Hidalgo Medical Services seeks CareLink coordinator for Medicaid patients
HMS is hiring a CareLink coordinator to help Medicaid patients in Hidalgo and Grant counties navigate referrals, transportation and follow-up across multiple providers.

In Lordsburg, a Medicaid patient may need a primary care visit, behavioral health support, a hospital follow-up and help getting back home. Hidalgo Medical Services is looking for a CareLink care coordinator to keep those pieces from falling apart for residents who have to manage care across rural southwestern New Mexico.
The position sits inside CareLink NM, a Medicaid health home program that links primary care, behavioral health care, acute care and long-term services for people with serious mental illness or severe emotional disturbance, along with chronic physical health needs. State rules authorize the program under Section 2703 of the Affordable Care Act, and the model is meant to help people manage their care, not just show up for one appointment and leave on their own.

HMS’s posting says the coordinator will carry a caseload of 40 clients, make required monthly contacts and keep at least 80% of the caseload in monthly billable encounters. The job also includes contacting eligible patients, explaining CareLink services, completing comprehensive needs assessments, building individualized care plans, coordinating medical, behavioral health and community services, creating crisis and disaster plans, and helping patients move safely through hospital admission and discharge. The coordinator will document work in the HMS electronic health record and the state NMSTAR system.

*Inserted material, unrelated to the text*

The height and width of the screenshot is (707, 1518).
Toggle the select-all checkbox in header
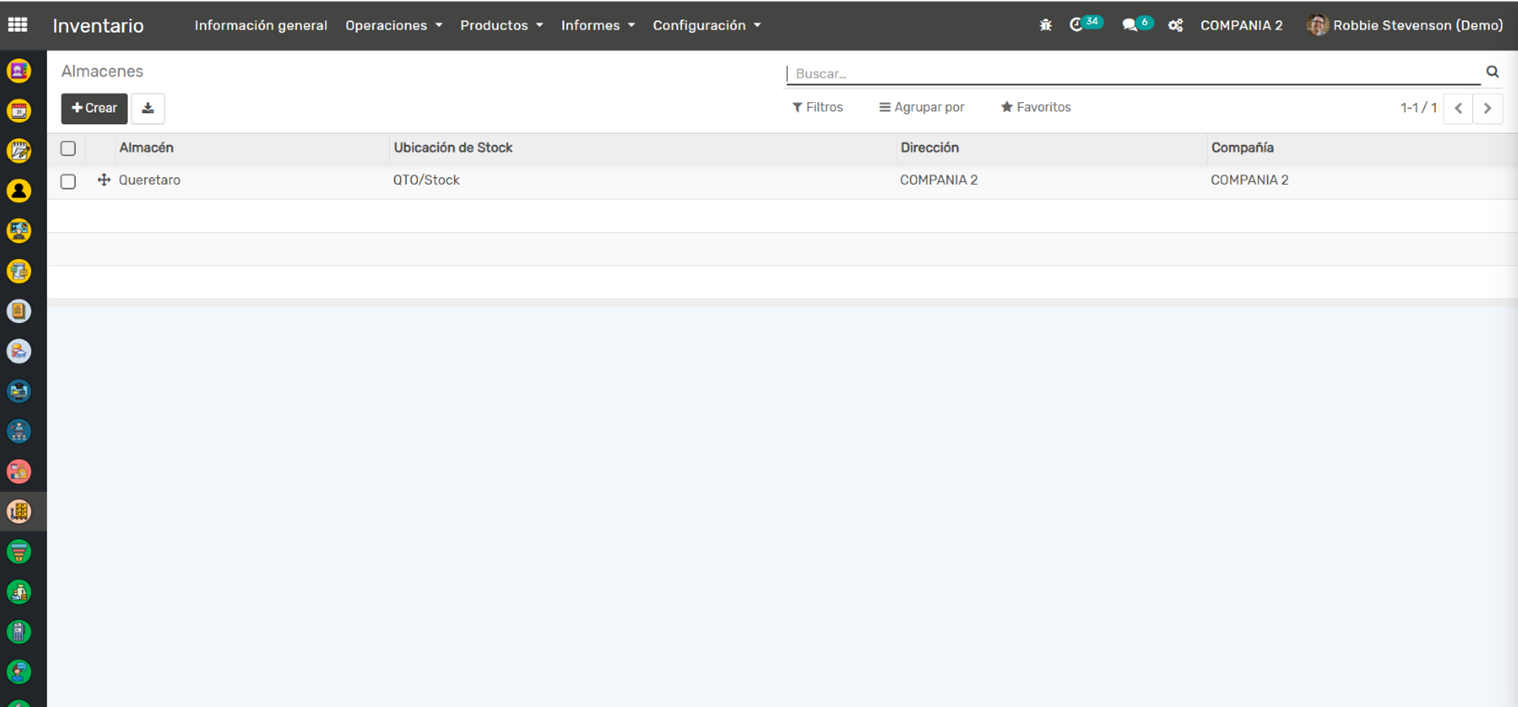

For Hidalgo County, the role speaks to a basic access problem that shapes daily life. The county had 4,178 residents in the 2020 Census and an estimated 3,929 in July 2025, spread across 3,438.6 square miles. About 13.3% of residents lacked health insurance coverage in 2024 estimates. Grant County had 28,185 residents in the 2020 Census. Rural health researchers have long noted chronic primary care shortages across southwestern counties, and New Mexico says almost all of the state is designated as a Health Professional Shortage Area.
HMS says its Bridges to Care program offers free care coordination services funded through CareLink NM to eligible Hidalgo and Grant County residents, and patients do not have to be HMS patients to qualify. That matters in a region where residents often juggle care between clinics in Lordsburg, specialists in Silver City and services farther away, while transportation remains a barrier. HMS said its transportation program had already provided more than 750 rides and helped 547 patients since Dec. 8, 2025.
The hiring also comes from an organization that says it is the only Federally Qualified Health Center in both Hidalgo and Grant counties, serving the region since 1995. HMS says it operates 22 locations across the two counties, including 15 clinical sites, five senior centers and two administrative offices, with more than 70,000 annual visits supported by more than 46 licensed providers and 175 associates. In a county where patients can easily disappear between referrals and follow-up, the CareLink coordinator is meant to be the person who keeps the next step from becoming the missed step.